Work task:
Return the lines beginning at the one that contains "The image size is (1130, 808)." and running to the end of the records, exactly and with nothing else. Omit pictures.

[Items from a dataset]
● ● ● ● ●

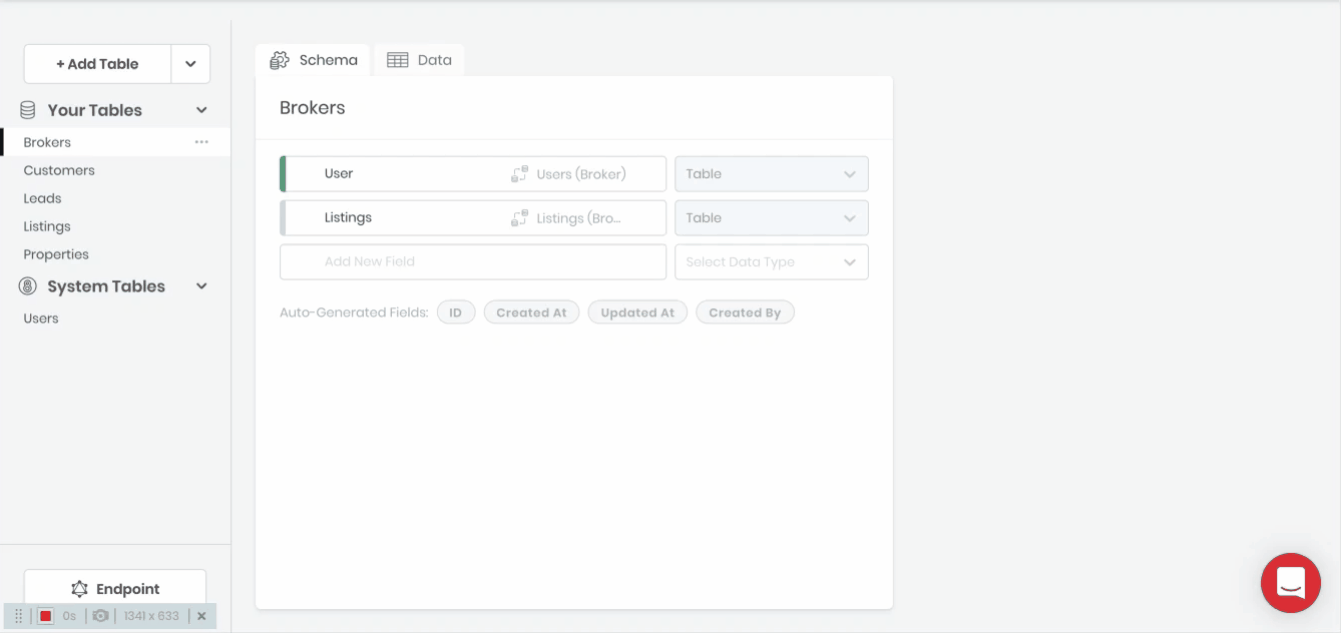Screen dimensions: 1341x633
Task: Click the relation icon in User field
Action: coord(519,174)
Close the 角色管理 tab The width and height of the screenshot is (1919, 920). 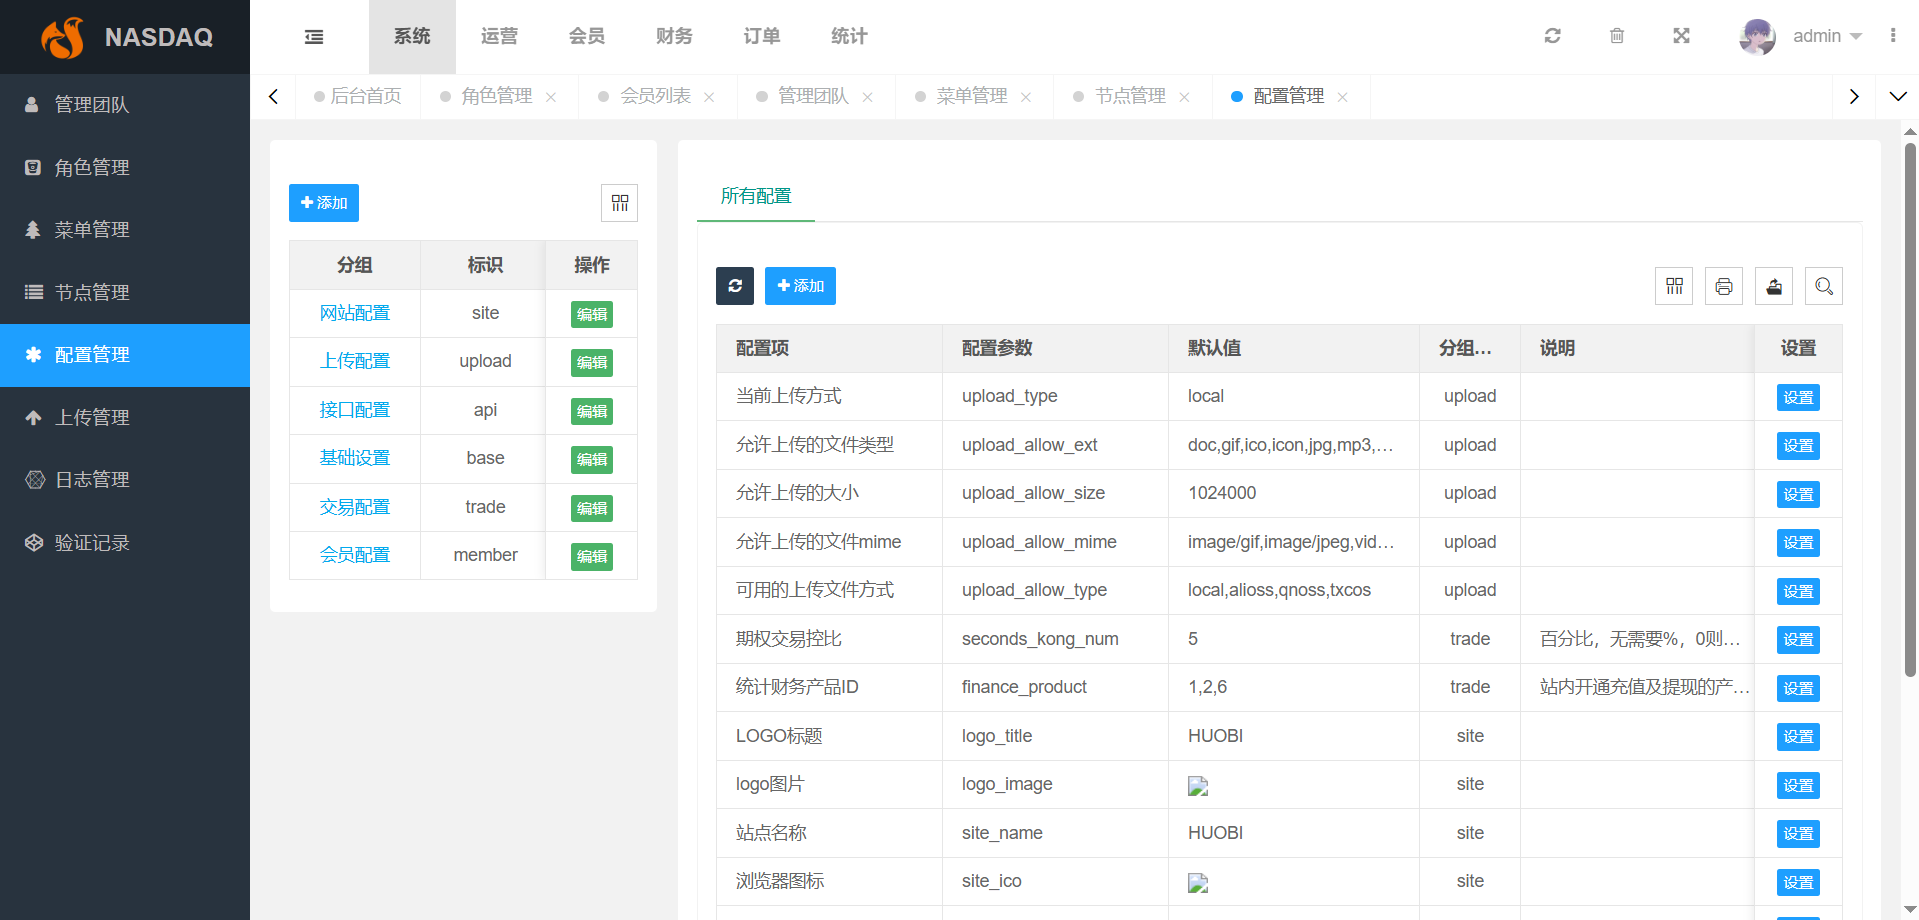click(551, 97)
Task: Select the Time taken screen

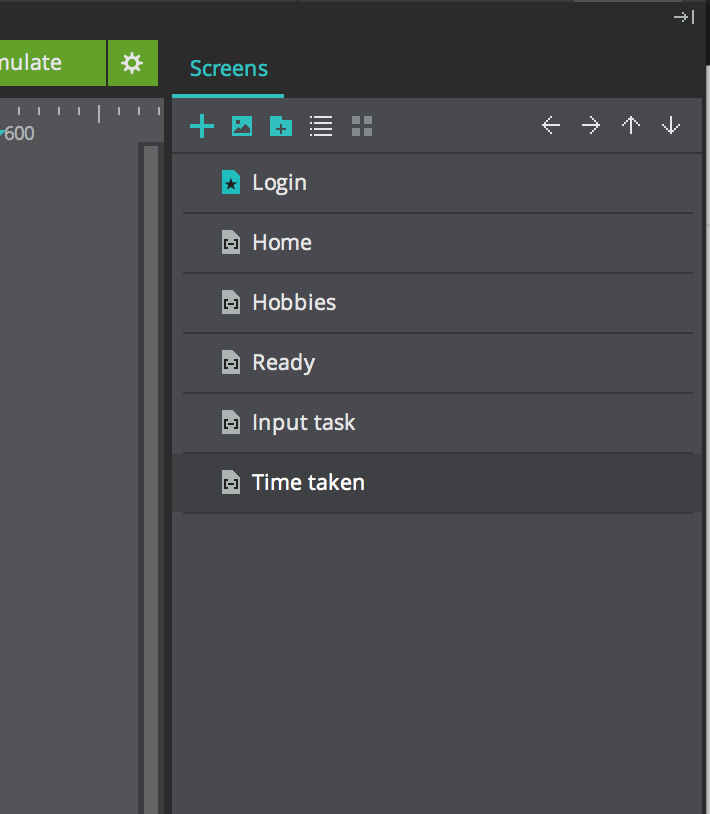Action: pyautogui.click(x=308, y=483)
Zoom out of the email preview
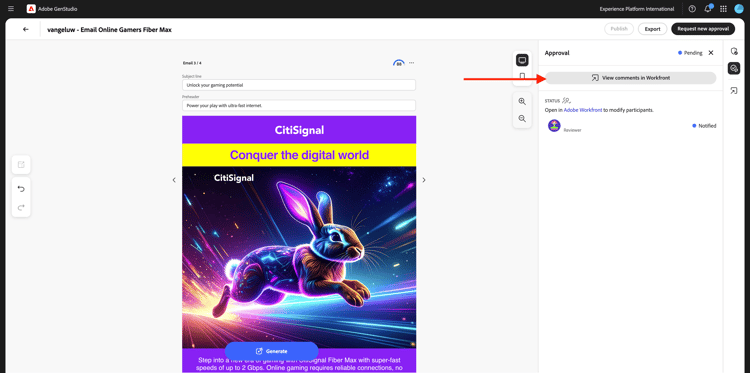This screenshot has width=750, height=373. tap(522, 119)
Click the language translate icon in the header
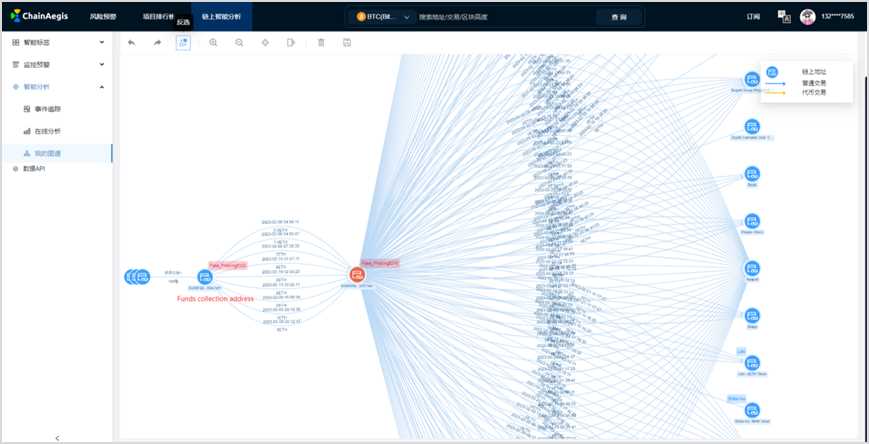The height and width of the screenshot is (444, 869). 784,17
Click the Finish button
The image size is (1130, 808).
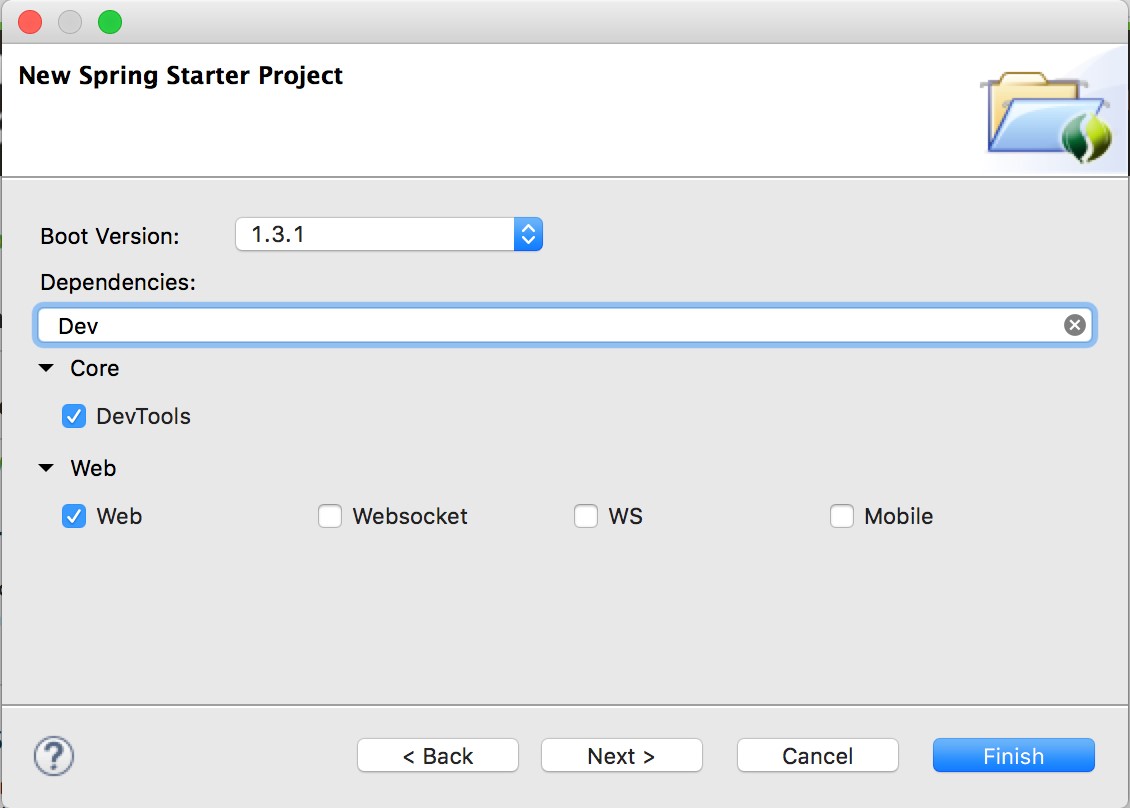pyautogui.click(x=1013, y=755)
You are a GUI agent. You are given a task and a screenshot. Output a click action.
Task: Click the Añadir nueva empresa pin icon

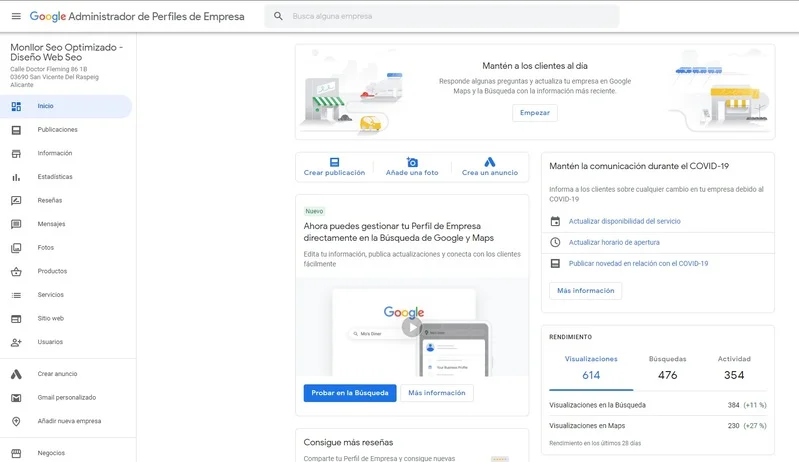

● ● ● ● ●

Task result:
The image size is (1130, 808).
pyautogui.click(x=1013, y=755)
You are a GUI agent. You are given a task and a screenshot. Output a click action.
Task: Click the Añadir nueva empresa pin icon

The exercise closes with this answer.